In the LINCS 2020 data, cilastatin treatment significantly decreased the expression of 42 pathways in the HT29 cell line (Table S2). Enrichment Map analysis revealed that gene sets related to splicing, ribosome, mitochondria, telomere, and ubiquitin pathways were altered (Fig. 4). Based on these pathway alterations, we constructed a mechanistic hypothesis for how cilastatin might intervene in the pathophysiological processes of COVID-19 induced by SARS-CoV-2 infection (Fig. 5).

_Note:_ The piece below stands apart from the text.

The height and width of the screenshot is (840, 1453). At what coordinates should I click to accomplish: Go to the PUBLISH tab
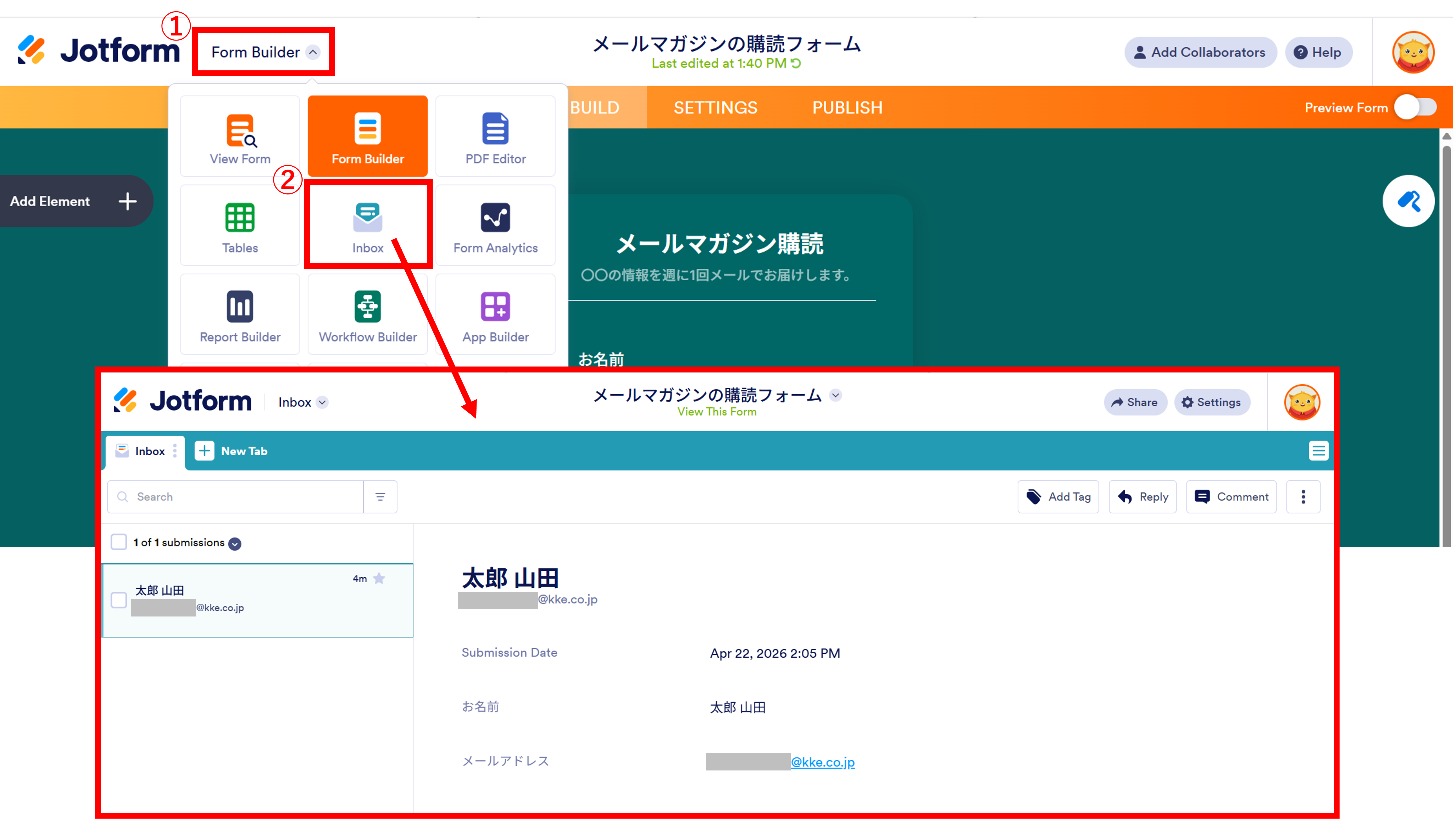847,108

This network visualizes gene ontology (GO) biological process terms significantly down-regulated by cilastatin treatment. Each node represents a gene set corresponding to a GO term, with node size proportional to the number of genes in the set and node color reflecting statistical significance (log₁₀-transformed p-value). Edges indicate gene overlap between gene sets. Functionally related clusters are annotated.

This schematic illustrates potential therapeutic mechanisms by which cilastatin may alleviate COVID-19 pathology, inferred from pathway-level gene expression changes. Cilastatin-mediated inhibition of DPEP1 is proposed to influence multiple downstream biological processes, including ribosome biogenesis, RNA splicing, and mitochondrial metabolism. These changes converge on antiviral and anti-inflammatory outcomes such as suppression of viral replication and inflammation. Pathways shaded in blue indicate those with down-regulated gene expression following cilastatin treatment.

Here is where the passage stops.